GOAL: Arrange the lines of the records as a numbered list, starting with the line that contains "You are a computer-use agent. Image" and continuing through the end of the records, with both ends included. Leave out any blank lines.

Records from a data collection
= = = = = = =
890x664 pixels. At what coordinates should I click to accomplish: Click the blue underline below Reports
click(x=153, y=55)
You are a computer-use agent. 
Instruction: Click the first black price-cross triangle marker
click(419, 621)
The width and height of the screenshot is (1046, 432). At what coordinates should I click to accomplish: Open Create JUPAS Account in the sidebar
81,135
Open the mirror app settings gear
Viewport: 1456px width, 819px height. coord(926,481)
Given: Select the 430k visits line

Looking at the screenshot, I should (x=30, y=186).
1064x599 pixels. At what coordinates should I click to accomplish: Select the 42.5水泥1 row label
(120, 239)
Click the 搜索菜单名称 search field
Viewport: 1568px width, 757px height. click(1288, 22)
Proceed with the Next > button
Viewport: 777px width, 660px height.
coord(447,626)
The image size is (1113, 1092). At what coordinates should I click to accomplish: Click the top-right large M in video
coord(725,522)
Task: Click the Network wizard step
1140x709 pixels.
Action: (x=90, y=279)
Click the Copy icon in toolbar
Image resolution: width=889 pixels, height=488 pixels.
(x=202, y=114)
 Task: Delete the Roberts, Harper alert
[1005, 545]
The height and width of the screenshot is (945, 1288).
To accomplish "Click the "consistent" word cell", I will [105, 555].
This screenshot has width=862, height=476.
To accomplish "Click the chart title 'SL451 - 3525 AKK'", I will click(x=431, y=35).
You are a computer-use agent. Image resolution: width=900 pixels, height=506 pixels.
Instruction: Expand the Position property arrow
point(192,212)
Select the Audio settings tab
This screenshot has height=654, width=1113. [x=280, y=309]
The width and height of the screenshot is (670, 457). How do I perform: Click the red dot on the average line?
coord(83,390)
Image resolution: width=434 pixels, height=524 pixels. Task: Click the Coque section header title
= = = = = = =
ANSWER TO THE EXERCISE:
1. You are a computer-use agent. Image resolution: width=900 pixels, height=506 pixels.
2. Instruction: Expand the Position property arrow
3. point(192,212)
4. Select the Audio settings tab
5. This screenshot has height=654, width=1113. [x=280, y=309]
6. The width and height of the screenshot is (670, 457). How do I perform: Click the red dot on the average line?
7. coord(83,390)
8. Image resolution: width=434 pixels, height=524 pixels. Task: Click the Coque section header title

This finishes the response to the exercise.